KCSU-FM (90.5 FM) is Colorado State University's non-commercial, student-run, campus radio station licensed to Fort Collins, Colorado. KCSU broadcasts at 10,000 watts, reaching east to Greeley, south to Longmont, and north to the Wyoming border. KCSU a 501c3 non-profit organization affiliated with Rocky Mountain Student Media Corporation and is one of the largest college radio stations in the country. The KCSU broadcast signal reaches over 250,000 people.

==Format==
KCSU is music intensive, focusing on college and alternative musical genres. KCSU also provides newscasts, sports updates, a public affairs talk show, and Public Service Announcements (PSAs). However, there are three different show formats that make up the majority of KCSU programming.
==History==
On September 21, 1964, the station went on air stating “This is KCSU FM, 90.9 megacycles, in Fort Collins, Colorado, the voice of Colorado State University.” KCSU began as a student operated station and broadcast at 800 watts from a transmitter located at the corner of Prospect Road and Shields Street. KCSU broadcast Monday through Friday from 4 p.m. to midnight. Programs first heard on KCSU included jazz and classical music, news, interviews and public affairs. In September of 1977, KCSU changed from student management to a professional station, and the station began airing 18 hours a day, 365 days a year. The change to professional management occurred after financial problems surfaced and students complained that student managers and staff were no longer representing the music and programming interests of students. On March 1, 1981, station management adopted a classical format with a strong commitment to news and information. The new format created problems with the student population, which continued to fund the station with student fees without a voice in programming choices. In September 1983, KCSU boosted its signal from 2,400 watts to 10,000 watts and changed from 90.9 MHz to the present-day frequency of 90.5. In response to student complaints about programming and budgetary problems due to insufficient financial support in the Fort Collins community, KCSU shifted from classical programming to an adult album alternative format in 1992. The change was not enough, and the Campus Radio Committee was formed in the fall of 1994. The Campus Radio Committee recommended that KCSU change from an entirely professionally run, public radio station to a campus radio station with a blend of student program management and professional operations management and advisers on July 1, 1995.

A massive flood hit Fort Collins on July 27th, 1997 and Colorado State University was extensively damaged. The destruction of the radio station’s studios, equipment and offices, along with all of the Student Media (Campus TV, The Rocky Mountain Collegian newspaper, and the Silver Spruce Yearbook at the time) forced the station to relocate to the annex at the old Fort Collins High School.

On August 20, 1997, Three weeks after the flood, KCSU resumes broadcasting using donated and salvaged equipment. KCSU began broadcasting from an old garage, affectionately called the “bus barn”, and staff dealt with, security issues, DJ and listener dissent, and a hurt public image caused by lower broadcast quality as a result of the flood-damaged equipment. Despite these setbacks, KCSU won several radio awards and the title of the Fort Collins Coloradoan’s Best of Fort Collins. On January 5, 1999, KCSU moved back to campus and became operational at its current location.
KCSU resumed broadcast operations in a new, state-of-the-art radio studio, one of the best equipped in Colorado. Broadcast quality dramatically improved thanks to new digital signal processors, better production equipment, and a new broadcast board. New production facilities and a performance studio were added to KCSU, as well as new office space.
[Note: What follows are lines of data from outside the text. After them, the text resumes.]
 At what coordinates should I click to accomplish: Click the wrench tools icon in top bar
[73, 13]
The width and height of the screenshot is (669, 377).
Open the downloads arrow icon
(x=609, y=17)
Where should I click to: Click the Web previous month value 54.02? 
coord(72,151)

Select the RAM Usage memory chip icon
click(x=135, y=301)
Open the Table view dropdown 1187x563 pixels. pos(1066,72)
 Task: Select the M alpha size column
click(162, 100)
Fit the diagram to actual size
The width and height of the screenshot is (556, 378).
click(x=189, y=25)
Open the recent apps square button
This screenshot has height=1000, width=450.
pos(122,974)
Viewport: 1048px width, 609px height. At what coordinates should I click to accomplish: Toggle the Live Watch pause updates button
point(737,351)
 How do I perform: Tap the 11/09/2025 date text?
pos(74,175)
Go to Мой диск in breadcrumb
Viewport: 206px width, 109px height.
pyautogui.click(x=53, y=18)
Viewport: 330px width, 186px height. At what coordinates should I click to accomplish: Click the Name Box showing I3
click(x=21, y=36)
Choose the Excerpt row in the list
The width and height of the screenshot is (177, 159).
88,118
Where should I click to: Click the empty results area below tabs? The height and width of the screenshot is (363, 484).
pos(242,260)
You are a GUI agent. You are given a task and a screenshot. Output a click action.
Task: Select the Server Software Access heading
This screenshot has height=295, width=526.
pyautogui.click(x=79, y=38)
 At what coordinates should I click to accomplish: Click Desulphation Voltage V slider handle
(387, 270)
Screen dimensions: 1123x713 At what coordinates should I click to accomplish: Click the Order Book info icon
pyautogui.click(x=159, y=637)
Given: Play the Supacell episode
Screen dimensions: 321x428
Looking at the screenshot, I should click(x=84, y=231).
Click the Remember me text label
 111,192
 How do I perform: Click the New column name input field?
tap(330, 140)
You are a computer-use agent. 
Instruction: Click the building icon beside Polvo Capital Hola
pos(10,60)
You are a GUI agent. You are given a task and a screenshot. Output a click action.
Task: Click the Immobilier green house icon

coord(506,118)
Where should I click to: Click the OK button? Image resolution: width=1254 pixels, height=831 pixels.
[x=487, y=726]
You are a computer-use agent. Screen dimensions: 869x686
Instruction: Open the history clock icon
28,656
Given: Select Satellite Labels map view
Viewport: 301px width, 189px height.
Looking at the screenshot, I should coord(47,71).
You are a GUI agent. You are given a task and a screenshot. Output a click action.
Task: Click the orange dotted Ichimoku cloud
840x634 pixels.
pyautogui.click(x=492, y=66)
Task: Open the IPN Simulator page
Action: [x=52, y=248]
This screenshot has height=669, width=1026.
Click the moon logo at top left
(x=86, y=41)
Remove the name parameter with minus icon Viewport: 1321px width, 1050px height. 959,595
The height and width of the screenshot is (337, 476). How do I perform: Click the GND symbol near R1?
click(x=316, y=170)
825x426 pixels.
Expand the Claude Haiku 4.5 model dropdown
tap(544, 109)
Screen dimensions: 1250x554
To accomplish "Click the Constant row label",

On August 1, 2008, KCSU and the rest of Student Media (Collegian, CTV, College Avenue) became a 501c3, not-for-profit organization independent from the University called The Rocky Mountain Student Media Corp. In May 2013, KCSU and the rest of Student Media began their move to their temporary home while the Colorado State University Student Center undergoes renovations. KCSU began broadcasting from its new location, 706 S College Ave. Suite 207 later in the month. KCSU moved back to the Student Center in September of 2014.